■ **Items**

-*-*-

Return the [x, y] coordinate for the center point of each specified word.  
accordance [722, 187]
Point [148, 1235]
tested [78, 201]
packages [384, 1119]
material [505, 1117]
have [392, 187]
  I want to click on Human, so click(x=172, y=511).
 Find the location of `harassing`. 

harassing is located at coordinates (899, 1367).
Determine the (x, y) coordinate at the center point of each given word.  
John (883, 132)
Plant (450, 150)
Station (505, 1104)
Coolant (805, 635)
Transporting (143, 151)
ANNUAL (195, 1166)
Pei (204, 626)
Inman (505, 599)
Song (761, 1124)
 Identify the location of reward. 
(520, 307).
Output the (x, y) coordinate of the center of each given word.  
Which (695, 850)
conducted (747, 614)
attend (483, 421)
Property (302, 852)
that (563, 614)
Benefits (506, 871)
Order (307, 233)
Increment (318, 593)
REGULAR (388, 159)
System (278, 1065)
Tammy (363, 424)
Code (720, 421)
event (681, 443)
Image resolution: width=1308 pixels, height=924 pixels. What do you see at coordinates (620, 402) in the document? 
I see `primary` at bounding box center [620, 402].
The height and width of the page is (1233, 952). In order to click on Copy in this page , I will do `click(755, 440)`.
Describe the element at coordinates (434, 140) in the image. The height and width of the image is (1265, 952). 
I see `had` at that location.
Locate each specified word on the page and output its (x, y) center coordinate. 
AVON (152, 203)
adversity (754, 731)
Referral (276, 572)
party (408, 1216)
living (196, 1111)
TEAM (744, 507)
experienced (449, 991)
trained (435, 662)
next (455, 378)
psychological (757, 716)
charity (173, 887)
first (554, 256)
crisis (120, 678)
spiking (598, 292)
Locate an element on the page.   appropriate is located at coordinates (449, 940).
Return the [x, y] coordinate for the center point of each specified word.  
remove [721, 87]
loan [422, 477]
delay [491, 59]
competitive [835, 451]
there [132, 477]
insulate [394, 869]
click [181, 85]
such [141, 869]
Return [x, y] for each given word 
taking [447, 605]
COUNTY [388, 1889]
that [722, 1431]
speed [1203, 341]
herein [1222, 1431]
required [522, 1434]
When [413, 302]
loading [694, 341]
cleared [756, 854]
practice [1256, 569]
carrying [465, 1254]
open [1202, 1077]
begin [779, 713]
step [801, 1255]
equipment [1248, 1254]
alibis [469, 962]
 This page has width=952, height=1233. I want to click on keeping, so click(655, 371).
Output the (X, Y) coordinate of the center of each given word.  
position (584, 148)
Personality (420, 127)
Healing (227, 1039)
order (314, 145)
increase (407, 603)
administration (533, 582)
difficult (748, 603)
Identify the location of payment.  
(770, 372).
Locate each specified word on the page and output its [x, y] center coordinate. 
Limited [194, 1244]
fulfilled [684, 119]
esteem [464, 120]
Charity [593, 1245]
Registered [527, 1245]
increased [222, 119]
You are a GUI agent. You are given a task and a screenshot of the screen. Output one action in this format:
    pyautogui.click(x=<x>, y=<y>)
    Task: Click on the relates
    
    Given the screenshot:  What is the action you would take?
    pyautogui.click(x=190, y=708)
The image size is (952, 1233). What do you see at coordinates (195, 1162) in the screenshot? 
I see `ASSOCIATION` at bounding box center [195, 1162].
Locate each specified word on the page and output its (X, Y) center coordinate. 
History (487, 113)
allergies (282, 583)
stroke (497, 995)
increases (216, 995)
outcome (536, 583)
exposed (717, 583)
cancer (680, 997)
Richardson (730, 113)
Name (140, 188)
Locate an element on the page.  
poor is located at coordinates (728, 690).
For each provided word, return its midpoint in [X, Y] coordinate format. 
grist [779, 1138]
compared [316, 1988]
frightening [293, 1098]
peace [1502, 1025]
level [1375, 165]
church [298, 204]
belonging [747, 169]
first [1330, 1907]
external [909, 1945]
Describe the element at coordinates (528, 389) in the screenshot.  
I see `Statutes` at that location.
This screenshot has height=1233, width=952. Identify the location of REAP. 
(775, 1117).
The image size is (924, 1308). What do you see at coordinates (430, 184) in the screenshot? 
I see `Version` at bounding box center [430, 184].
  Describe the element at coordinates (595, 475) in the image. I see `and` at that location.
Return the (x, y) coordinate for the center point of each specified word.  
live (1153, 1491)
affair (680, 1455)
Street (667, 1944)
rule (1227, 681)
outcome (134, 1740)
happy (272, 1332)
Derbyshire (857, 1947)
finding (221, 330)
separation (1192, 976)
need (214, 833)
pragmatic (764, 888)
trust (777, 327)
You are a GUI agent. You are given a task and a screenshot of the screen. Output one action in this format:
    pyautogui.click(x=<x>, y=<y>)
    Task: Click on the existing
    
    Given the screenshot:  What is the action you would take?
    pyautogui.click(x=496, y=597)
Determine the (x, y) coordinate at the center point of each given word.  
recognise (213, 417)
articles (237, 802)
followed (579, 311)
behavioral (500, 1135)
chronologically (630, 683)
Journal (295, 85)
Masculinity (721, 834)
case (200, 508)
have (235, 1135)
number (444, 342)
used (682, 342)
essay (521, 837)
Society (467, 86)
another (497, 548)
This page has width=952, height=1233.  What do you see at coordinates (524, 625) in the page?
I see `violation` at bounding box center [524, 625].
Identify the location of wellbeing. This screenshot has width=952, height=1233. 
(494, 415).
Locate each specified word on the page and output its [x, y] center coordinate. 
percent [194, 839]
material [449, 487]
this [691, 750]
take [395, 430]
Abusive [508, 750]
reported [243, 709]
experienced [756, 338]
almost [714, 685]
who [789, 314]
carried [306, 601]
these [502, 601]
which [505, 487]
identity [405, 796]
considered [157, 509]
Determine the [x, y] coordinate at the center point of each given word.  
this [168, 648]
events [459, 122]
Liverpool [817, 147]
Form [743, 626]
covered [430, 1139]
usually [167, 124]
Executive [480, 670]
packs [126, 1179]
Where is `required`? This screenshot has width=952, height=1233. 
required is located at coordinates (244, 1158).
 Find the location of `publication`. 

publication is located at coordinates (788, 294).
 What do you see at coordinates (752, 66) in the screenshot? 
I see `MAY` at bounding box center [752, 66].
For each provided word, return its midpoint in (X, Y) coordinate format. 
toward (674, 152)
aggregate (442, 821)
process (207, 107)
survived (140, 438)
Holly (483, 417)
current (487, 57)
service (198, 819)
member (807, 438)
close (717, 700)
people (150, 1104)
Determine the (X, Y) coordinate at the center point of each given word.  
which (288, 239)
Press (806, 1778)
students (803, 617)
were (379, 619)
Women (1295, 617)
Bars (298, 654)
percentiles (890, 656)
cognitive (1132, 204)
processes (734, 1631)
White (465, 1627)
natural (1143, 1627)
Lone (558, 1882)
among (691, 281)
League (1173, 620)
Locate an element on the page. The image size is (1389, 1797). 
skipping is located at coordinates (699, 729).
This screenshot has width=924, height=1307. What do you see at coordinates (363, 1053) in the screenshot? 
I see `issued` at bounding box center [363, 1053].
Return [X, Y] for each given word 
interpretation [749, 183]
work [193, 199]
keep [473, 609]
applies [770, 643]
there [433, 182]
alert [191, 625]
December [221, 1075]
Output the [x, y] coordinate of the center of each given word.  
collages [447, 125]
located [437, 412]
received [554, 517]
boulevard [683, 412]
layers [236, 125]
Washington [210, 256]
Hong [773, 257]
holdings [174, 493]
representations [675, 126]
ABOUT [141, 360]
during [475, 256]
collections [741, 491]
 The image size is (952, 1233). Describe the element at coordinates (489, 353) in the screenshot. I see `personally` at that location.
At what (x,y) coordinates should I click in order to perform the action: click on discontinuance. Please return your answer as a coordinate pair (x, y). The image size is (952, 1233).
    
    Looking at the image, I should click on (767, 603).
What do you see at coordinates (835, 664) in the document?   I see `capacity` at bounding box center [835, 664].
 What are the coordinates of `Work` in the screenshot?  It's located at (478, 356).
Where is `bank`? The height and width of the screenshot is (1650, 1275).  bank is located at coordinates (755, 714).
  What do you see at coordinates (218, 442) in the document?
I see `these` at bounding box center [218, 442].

-*-*-

■ **Instructions for the task**
Render the entries from the line containing "The image size is (952, 1233). What" to the line containing "Name (140, 188)", both included, as a Markdown table with the columns Row and Text. Number each line in Row and leave out blank lines.

■ **In response**
| Row | Text |
|---|---|
| 1 | The image size is (952, 1233). What do you see at coordinates (195, 1162) in the screenshot?  |
| 2 | I see `ASSOCIATION` at bounding box center [195, 1162]. |
| 3 | Locate each specified word on the page and output its (X, Y) center coordinate.  |
| 4 | History (487, 113) |
| 5 | allergies (282, 583) |
| 6 | stroke (497, 995) |
| 7 | increases (216, 995) |
| 8 | outcome (536, 583) |
| 9 | exposed (717, 583) |
| 10 | cancer (680, 997) |
| 11 | Richardson (730, 113) |
| 12 | Name (140, 188) |